Pierre P., gendre de Gisèle et Dominique Pelicotdevant la cour criminelle
L’avocate revient sur l’absence de constitution de partie civile et affirme avoir transmis cette information à son collègue, Antoine Camus, pour qu’il pose la question. « Vous vous égarez, chère consœur, » s’exclame l’avocat de Gisèle Pelicot, visiblement dérouté.
La défenseuse poursuit sa diatribe avec verve, critiquant Pierre P. pour les prises de position de BFMTV, la chaîne où il officie en tant que rédacteur en chef matinal. Elle l’accuse « de contribuer à un tribunal médiatique » contre ceux qu’elle défend. « Vous avez communiqué abondamment sur cette affaire parce que vous êtes l’époux de Caroline Darian ! », assène-t-elle, lui reprochant son opposition au huis clos lors de la diffusion des vidéos des accusés. « Ne sommes-nous pas victimes de la confusion engendrée par votre position ? », interroge-t-elle.
« La presse manipulée par la partie civile ! »
L’atmosphère change du tout au tout dans la salle d’audience qui devient lourde de tension. Face à ces accusations, Pierre P. répond posément et explique longuement que BFMTV est au courant de ses implications personnelles, et qu’il relève de multiples hiérarchies avant que les décisions ne soient prises. « Il y a le journaliste et l’homme, de la même manière qu’il y a l’avocat et l’homme. Souvent, comme homme, je suis révolté par votre argumentation de défense. Cependant, en tant que journaliste, j’accepte et respecte cette ligne, les avocats ont toujours eu la parole sur notre antenne », soutient-il.
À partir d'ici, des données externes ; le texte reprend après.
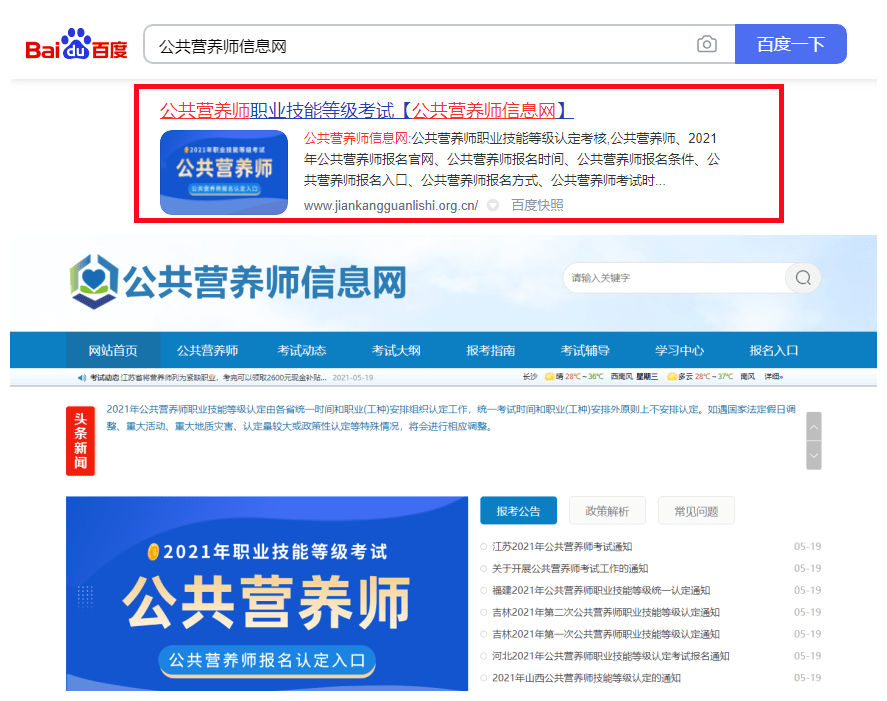
Task: Click the site's 请输入关键字 search field
Action: click(x=673, y=278)

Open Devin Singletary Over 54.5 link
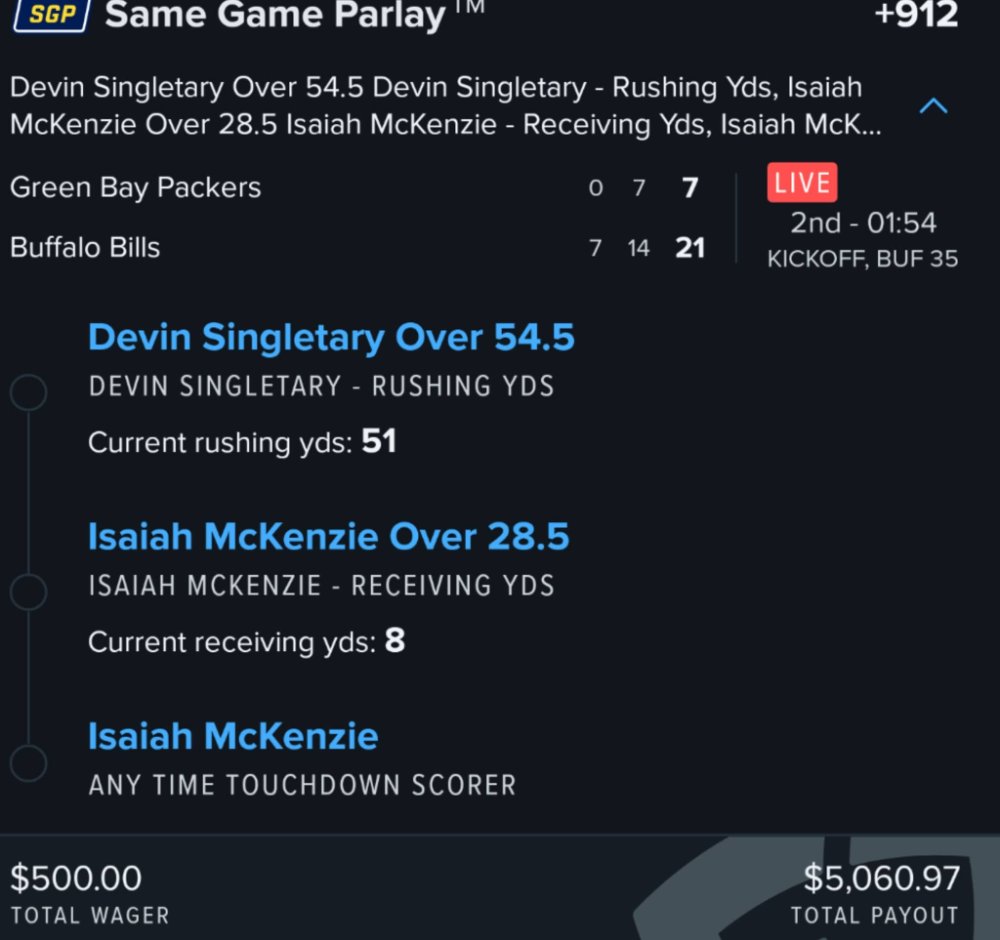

L’avocate ne se laisse pas décontenancer et réplique en affirmant : « Depuis ce mois, toutes les informations sur votre chaîne dépeignent nos clients et leurs défenseurs comme des monstres, et la présomption d’innocence est bafouée ! », tempête-t-elle. Agacée, l’avocate générale intervient et précise « que cela s’éloigne du sujet principal ». « Ce procès pose de réels défis en matière de communication ! », assène l’avocate. « Vous faites le procès de la presse ! », objecte Antoine Camus. « La presse manipulée par la partie civile ! », rétorque Nadia El Bouroumi.
Le président tente de ramener l’ordre, incitant à « se recentrer sur les questions essentielles de l’affaire ». Après plusieurs minutes de tension intense, l’avocate finit par renouer avec les interrogations liées directement au dossier.
Avec l’autorisation accordée, Dominique Pelicot sollicite un échange avec son gendre. Il descend de son rehausseur pour s’asseoir plus près de la salle. « Tu as compté comme un fils pour moi, » dit-il, des larmes roulant sur ses joues. « Personne d’autre que moi n’est responsable dans la famille, je suis le seul à blâmer », affirme-t-il, le corps affaissé. Pierre P. l’observe, avant de détourner le regard et de boire un long verre d’eau, tournant définitivement la page sur leur relation, coupée depuis 2020.